- **EXERCISE DESCRIPTION**
Lines that include "Open" make up the answer; copy all of them from the data below.

Start of DATA PROVIDED

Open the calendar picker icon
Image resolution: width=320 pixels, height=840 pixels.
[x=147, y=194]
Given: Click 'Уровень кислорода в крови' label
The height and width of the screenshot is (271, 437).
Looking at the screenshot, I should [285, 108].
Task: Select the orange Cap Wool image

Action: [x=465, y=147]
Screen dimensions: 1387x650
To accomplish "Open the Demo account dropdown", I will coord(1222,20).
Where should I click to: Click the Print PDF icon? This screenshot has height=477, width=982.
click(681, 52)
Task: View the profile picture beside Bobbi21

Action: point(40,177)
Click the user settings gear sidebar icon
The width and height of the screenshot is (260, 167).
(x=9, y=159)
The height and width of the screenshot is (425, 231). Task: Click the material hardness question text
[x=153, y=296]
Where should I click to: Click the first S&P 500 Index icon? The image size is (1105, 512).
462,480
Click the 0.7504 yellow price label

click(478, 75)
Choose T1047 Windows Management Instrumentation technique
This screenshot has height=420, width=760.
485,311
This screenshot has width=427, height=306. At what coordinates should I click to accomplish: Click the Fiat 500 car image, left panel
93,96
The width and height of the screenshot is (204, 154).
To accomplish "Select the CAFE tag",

End of DATA PROVIDED

- **RESULT OF THIS TASK**
Open the calendar picker icon
To accomplish "Open the Demo account dropdown", I will coord(1222,20).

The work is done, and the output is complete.